■ **DIRECTION A**
In the excerpt on display driving frequency, at what frame frequency does the driving frequency changer 460 output the output image data when the input image data do not represent a still image?

The representative gray level calculating unit 163c may calculate the representative gray level of the input image data IDAT. According to example embodiments, the representative gray level calculating unit 163c may calculate, as the representative gray level of the input image data IDAT, an average value, a maximum value, a minimum value or any value extracted from gray levels of the input image data IDAT.
The driving frequency changing unit 164c may output the output image data ODAT at the first output frame frequency OFF1 substantially the same as the input frame frequency IFF when the input image data IDAT do not represent the still image, and may output the output image data ODAT at the second output frame frequency OFF2 lower than the input frame frequency IFF for the low frequency driving time when the input image data represent the still image. Furthermore, after the low frequency driving time, the driving frequency changing unit 164c may output the output image data ODAT at the third output frame frequency OFF3 higher than the second output frame frequency OFF2 for a high frequency insertion time selected according to the representative gray level among the plurality of high frequency insertion times stored in the high frequency insertion time storage 162c. For example, the driving frequency changing unit 164c may output the output image data ODAT at the third output frame frequency OFF3 for the first high frequency insertion time when the representative gray level is within the high gray range, may output the output image data ODAT at the third output frame frequency OFF3 for the second high frequency insertion time when the representative gray level is within the middle gray range, and may output the output image data ODAT at the third output frame frequency OFF3 for the third high frequency insertion time when the representative gray level is within the low gray range. The data driver 120 may drive the display panel 110 at the first output frame frequency OFF1, the second output frame frequency OFF2 or the third output frame frequency OFF3 based on the output image data ODAT.
As described above, in the method of operating the OLED display device 100 according to example embodiments, the plurality of high frequency insertion times may be determined according to the panel characteristics of the display panel 110 corresponding to the plurality of gray ranges, and one of the plurality of high frequency insertion times may be selected according to the representative gray level of the input image data IDAT. Accordingly, power consumption may be reduced by low frequency driving, a threshold voltage shift may be sufficiently compensated, and luminance deterioration and a flicker caused by the low frequency driving may be reduced or prevented.
Referring to
The high frequency insertion pattern memory 480 may store a high frequency insertion pattern that is determined according to a panel characteristic of the display panel 110. For example, the high frequency insertion pattern may be determined according to a luminance decrease rate of the display panel 110 when low frequency driving is performed. In some example embodiments, the high frequency insertion pattern may represent one or more frequencies higher than a frequency of the low frequency driving, and the respective numbers of frames for the one or more frequencies. In other example embodiments, the high frequency insertion pattern memory 480 may store a plurality of high frequency insertion patterns that are different from each other, and store pattern select information indicating a selected one of the plurality of high frequency insertion patterns.
The still image detector 450 may receive input image data IDAT at an input frame frequency IFF, and may determine whether the input image data IDAT represent a still image.
When the input image data IDAT do not represent the still image, the driving frequency changer 460 may output output image data ODAT at a first output frame frequency OFF1 substantially the same as the input frame frequency IFF, and the data driver 120 may drive the display panel 110 at the first output frame frequency OFF1 based on the output image data ODAT.

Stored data

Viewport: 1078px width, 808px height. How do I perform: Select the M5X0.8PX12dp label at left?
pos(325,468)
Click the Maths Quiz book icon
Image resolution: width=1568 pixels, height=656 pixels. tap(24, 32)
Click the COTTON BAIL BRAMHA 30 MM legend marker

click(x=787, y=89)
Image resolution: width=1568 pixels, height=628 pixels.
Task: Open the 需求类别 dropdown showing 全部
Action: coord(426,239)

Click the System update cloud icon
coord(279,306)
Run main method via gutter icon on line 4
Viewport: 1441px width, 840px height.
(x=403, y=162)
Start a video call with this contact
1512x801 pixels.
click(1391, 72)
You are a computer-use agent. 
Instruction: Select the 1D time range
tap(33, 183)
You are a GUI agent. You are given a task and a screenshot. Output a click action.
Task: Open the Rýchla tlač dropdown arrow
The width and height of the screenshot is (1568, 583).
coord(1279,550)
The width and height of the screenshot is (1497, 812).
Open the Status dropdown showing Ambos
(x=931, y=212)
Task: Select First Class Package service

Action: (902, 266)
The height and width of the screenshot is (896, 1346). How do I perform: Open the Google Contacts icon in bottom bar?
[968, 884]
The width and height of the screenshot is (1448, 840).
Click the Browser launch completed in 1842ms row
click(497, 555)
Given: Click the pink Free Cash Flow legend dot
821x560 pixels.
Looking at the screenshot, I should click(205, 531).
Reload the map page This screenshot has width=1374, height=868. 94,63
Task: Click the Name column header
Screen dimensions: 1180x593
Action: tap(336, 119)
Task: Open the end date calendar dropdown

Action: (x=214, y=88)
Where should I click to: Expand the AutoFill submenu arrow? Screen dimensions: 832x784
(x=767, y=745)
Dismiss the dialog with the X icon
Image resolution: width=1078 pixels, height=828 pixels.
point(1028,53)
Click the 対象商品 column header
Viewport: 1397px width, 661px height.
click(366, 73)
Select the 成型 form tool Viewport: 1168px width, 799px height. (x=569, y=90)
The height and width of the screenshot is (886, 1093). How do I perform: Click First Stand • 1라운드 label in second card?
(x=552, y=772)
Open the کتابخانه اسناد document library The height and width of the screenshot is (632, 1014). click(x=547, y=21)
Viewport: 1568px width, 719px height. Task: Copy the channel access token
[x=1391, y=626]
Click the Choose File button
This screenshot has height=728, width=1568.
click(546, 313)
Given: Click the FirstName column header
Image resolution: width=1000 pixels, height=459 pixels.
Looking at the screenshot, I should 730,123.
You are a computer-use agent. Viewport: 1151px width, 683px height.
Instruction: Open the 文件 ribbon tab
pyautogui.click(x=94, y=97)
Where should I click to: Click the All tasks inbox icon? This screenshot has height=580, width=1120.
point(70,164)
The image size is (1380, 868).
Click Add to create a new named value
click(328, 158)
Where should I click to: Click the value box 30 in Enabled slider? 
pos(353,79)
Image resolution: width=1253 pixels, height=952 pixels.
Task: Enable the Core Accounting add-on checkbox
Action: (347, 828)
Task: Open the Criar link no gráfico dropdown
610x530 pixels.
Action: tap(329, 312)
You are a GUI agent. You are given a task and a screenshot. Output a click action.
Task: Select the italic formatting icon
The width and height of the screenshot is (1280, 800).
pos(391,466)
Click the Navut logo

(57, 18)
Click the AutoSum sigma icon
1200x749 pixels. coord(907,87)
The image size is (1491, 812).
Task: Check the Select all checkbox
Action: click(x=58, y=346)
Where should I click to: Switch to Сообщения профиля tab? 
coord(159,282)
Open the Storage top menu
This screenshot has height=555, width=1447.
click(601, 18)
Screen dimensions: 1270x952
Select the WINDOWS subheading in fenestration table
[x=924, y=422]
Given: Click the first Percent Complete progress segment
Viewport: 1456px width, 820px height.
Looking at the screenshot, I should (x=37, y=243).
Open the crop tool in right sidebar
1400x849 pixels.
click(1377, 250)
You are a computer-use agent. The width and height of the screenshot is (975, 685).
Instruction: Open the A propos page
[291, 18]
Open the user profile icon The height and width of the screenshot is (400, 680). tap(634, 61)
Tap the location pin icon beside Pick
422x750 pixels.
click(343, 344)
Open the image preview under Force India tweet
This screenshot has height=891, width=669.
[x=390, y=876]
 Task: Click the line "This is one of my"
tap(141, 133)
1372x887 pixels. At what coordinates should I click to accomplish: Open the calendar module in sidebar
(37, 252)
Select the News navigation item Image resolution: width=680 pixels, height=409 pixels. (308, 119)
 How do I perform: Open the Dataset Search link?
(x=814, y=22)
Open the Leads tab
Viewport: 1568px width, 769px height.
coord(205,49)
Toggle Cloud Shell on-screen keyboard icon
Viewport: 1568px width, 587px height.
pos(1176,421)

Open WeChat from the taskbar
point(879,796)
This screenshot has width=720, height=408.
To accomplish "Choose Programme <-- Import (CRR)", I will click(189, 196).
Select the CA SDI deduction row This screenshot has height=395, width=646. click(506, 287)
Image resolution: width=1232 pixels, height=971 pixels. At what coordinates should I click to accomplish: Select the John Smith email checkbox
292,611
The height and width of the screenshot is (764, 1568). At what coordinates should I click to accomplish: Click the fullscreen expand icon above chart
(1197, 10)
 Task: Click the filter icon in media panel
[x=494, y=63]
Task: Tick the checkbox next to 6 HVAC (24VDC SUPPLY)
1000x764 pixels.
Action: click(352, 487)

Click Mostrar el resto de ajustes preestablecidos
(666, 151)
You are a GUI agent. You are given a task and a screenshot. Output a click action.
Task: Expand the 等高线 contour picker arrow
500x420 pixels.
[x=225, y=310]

■ **DIRECTION B**
Render the lines of the records from the line containing "Open the Leads tab" through the end of the records as a Markdown table with the columns Row and Line. Leave out blank lines.

■ **CORRECT ANSWER A**
At a first output frame frequency OFF1 substantially the same as the input frame frequency IFF.

■ **CORRECT ANSWER B**
| Row | Line |
|---|---|
| 1 | Open the Leads tab |
| 2 | Viewport: 1568px width, 769px height. |
| 3 | coord(205,49) |
| 4 | Toggle Cloud Shell on-screen keyboard icon |
| 5 | Viewport: 1568px width, 587px height. |
| 6 | pos(1176,421) |
| 7 | Open WeChat from the taskbar |
| 8 | point(879,796) |
| 9 | This screenshot has width=720, height=408. |
| 10 | To accomplish "Choose Programme <-- Import (CRR)", I will click(189, 196). |
| 11 | Select the CA SDI deduction row This screenshot has height=395, width=646. click(506, 287) |
| 12 | Image resolution: width=1232 pixels, height=971 pixels. At what coordinates should I click to accomplish: Select the John Smith email checkbox |
| 13 | 292,611 |
| 14 | The height and width of the screenshot is (764, 1568). At what coordinates should I click to accomplish: Click the fullscreen expand icon above chart |
| 15 | (1197, 10) |
| 16 |  Task: Click the filter icon in media panel |
| 17 | [x=494, y=63] |
| 18 | Task: Tick the checkbox next to 6 HVAC (24VDC SUPPLY) |
| 19 | 1000x764 pixels. |
| 20 | Action: click(352, 487) |
| 21 | Click Mostrar el resto de ajustes preestablecidos |
| 22 | (666, 151) |
| 23 | You are a GUI agent. You are given a task and a screenshot. Output a click action. |
| 24 | Task: Expand the 等高线 contour picker arrow |
| 25 | 500x420 pixels. |
| 26 | [x=225, y=310] |